*TASK REQUIREMENTS*: Only the lines from the one containing "Given: Click the green Back navigation button" through the last line of the listing are to be given again, exactly as they appear.
━━━━━ ENTRIES PROVIDED
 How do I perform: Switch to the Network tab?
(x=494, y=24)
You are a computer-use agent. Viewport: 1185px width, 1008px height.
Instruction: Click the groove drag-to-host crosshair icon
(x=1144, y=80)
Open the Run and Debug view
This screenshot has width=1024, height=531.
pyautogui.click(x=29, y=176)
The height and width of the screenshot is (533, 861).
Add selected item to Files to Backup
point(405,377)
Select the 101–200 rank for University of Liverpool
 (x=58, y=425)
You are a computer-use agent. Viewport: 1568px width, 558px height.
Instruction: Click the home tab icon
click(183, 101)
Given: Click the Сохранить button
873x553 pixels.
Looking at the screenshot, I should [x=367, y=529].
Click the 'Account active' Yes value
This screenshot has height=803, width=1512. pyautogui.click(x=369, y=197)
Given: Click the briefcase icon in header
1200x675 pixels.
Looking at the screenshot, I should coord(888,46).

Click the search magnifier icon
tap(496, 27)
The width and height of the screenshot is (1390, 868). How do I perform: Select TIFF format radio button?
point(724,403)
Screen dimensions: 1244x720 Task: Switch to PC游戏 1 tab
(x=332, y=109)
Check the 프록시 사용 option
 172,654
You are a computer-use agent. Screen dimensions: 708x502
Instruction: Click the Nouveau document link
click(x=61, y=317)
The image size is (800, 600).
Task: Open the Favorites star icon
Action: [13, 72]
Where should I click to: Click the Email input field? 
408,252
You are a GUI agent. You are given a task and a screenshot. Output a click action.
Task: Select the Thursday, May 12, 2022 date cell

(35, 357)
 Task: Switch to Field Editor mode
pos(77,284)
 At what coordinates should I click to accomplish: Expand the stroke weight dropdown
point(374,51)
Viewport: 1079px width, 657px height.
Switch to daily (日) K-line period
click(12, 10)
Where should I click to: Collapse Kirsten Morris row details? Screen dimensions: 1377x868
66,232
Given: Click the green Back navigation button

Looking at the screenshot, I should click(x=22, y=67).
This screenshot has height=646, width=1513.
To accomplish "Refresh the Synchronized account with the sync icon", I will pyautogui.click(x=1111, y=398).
━━━━━━━━━━
*SOLUTION TO THE EXERCISE*:
Given: Click the green Back navigation button

Looking at the screenshot, I should click(x=22, y=67).
This screenshot has height=646, width=1513.
To accomplish "Refresh the Synchronized account with the sync icon", I will pyautogui.click(x=1111, y=398).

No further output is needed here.